Transcriptional Regulation of Antimicrobial Host Defense Peptides.

Abstract

Host defense peptides (HDPs) are of either myeloid or epithelial origin with antimicrobial and immunomodulatory functions. Due to HDP's ability to physically disrupt bacterial cell membranes and profoundly regulate host innate and adaptive immunity, microbial resistance to these peptides is rare. As an important first line of defense, HDPs are mostly present in epithelial cells of the digestive, respiratory or urogenital tracts as well as in the granules of neutrophils, macrophages or intestinal secretory Paneth cells. HDPs are either directly released or inducibly expressed upon exposure to microbes or microbial products, although certain pathogens such as Shigella have evolved an ability to down-regulate HDP synthesis as an immune invasion strategy. Even if a majority of HDPs are induced by infection and inflammation, it is undesirable to augment HDP synthesis and host immunity using pathogen-associated molecular patterns because of an excessive inflammation that is usually accompanied.
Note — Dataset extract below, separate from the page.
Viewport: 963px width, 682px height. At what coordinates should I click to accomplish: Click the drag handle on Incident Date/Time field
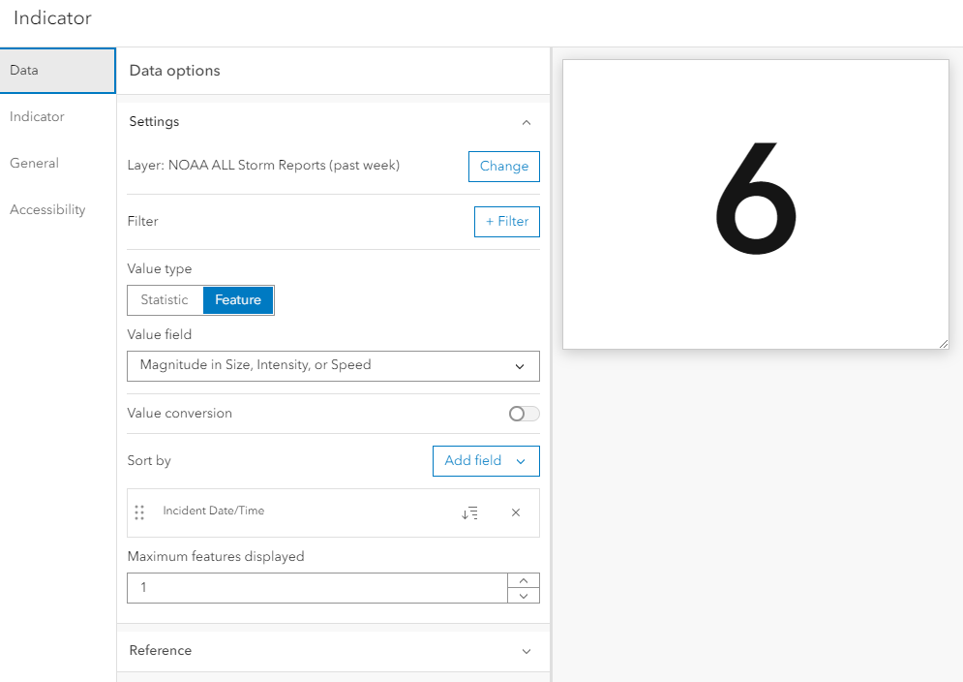click(x=139, y=512)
Recently, several different classes of small-molecule compounds have been identified with the capacity to specifically induce HDP synthesis without triggering extensive inflammatory response. A few HDPinducing compounds even synergize with each other in HDP induction. In this review, we summarized the recent progresses on transcriptional regulation of HDPs by infection and inflammation and by small-molecule compounds. We suggested the potential of dietary regulation of HDPs as a novel antibiotic-alternative strategy to antimicrobial therapy, as oral supplementation of HDP-inducing compounds has shown promise of preventing and controlling infections in humans and several animal species.